Ok. So when you plug in a, b, and c into the quadratic equation. You see the part with the square root?

- anonymous

What is the domain of the function F(x) graphed below?

- anonymous

Ohh okayy i qet tht now .

- amistre64

the set of all Real numbers

- anonymous

The domain of the function is all the values you can give x and get real solutions for F(x). Since there are no vertical asymptotes or holes in the graph, the domain is \((-\infty,\infty)\)

- anonymous

amistre64 Wats tht yu wrote the set of all real numbers

- anonymous

-1 < x < 1

- amistre64

Yes; the domain of your graph there is the "set of all Real numbers".
All the numbers that live on the number line are in the domain

- amistre64

the domain for f(x) = (x-1)^2 -1 is; any and all real numbers. The graph extends forever to the left, and forever to the right with no restrictions

- anonymous

What is the y-coordinate of the vertex of a parabola with the following equation?
y = x2 - 8x + 18

- amistre64

(-b/2a, f(-b/2a) :)

- amistre64

x=4; y = 4^2 -8(4) + 18

- amistre64

16-32+18 = -16+18 = 2
(4,2)

###

§ **Problems to work on**:
[A] In the forum thread, what vertex is found for the parabola y = x2 - 8x + 18?
[B] Output the forum thread's text word for word, starting at "Ok. So when" and ending at "F(x) graphed below?".
The entries aren't needed for any of this.

###

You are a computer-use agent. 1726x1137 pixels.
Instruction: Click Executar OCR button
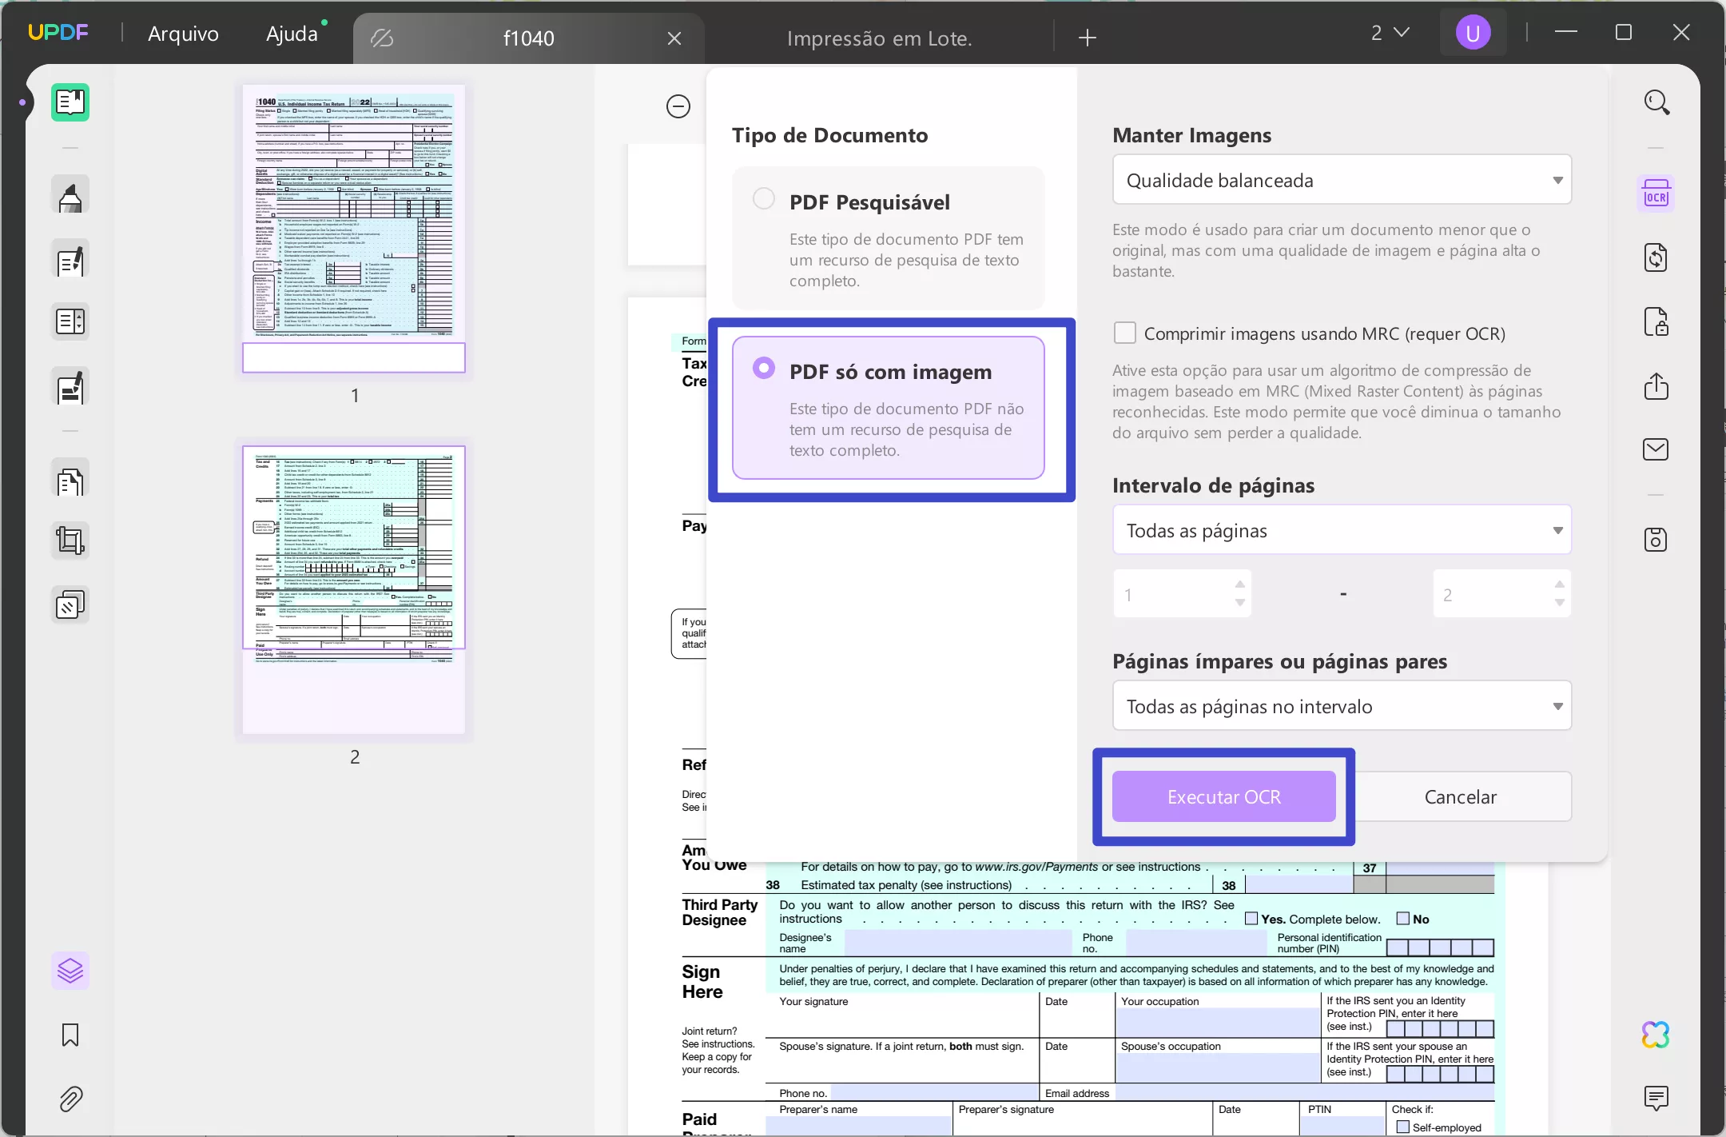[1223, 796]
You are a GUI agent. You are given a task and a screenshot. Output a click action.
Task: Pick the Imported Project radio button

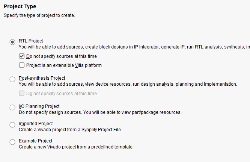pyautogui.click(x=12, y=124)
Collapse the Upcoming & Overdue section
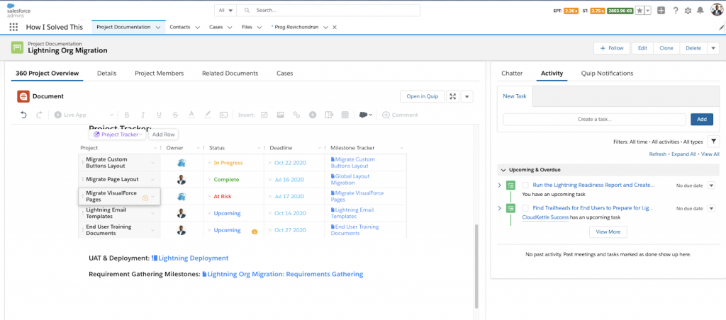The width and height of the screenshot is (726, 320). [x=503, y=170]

###

§ **Solved tasks**:
[A] (4,2)

[B]
Ok. So when you plug in a, b, and c into the quadratic equation. You see the part with the square root?

- anonymous

What is the domain of the function F(x) graphed below?